Accelerated Proximal Policy Optimization
Overview
This post is going to be a little different than the other ones that I’ve made (and probably quite different than most blog posts out there) because I’m not going to be showcasing a finished algorithm. Rather, I’m going to show some of the progress I’ve made in developing a new algorithm that builds off of Proximal Policy Optimization (PPO) and Nesterov’s Accelerated Gradient (NAG). The new algorithm is called Accelerated Proximal Policy Optimization (APPO). The reason I’m making a post about an incomplete algorithm is so other researchers can help accelerate its development. I only ask that you cite this blog post if you use this algorithm in a research paper.

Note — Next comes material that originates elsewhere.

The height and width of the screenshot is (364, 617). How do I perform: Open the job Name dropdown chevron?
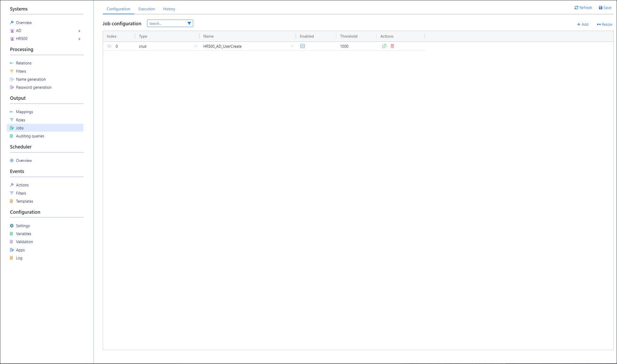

Nesterov’s Accelerated Gradient
We already know how PPO works from my previous blog post, so now the only background information we need is NAG. In this post I will not be explaining how gradient descent works, so for those who are not familiar with gradient descent and want a comprehensive explanation, I highly recommend Sebastian Ruder’s post. I actually used that post to first learn gradient descent a couple years ago.
Below is the update rule for vanilla gradient descent. We have our parameters (weights), \(\theta\), which we update with our gradients \(\nabla_{\theta}J(\theta)\). If you are not familiar with this notation, the \(\nabla_\theta\) refers to a vector of partial derivatives with respect to our parameters (also called the gradient vector). \(J(\theta)\) represents the cost function given our parameters, while \(\eta\) represents our learning rate.
\[\theta = \theta - \eta \nabla_{\theta}J(\theta)\]The problem with vanilla gradient descent however, is that progress is quite slow during training (shown on the left side of the image below). You will notice a large amount of oscillations across the error surface. To prevent overshooting, we use a small learning rate, which ultimately makes training slow. To help solve this problem, we use the momentum algorithm (shown on the right side of the image below), which is basically just an exponentially weighted average of the gradients.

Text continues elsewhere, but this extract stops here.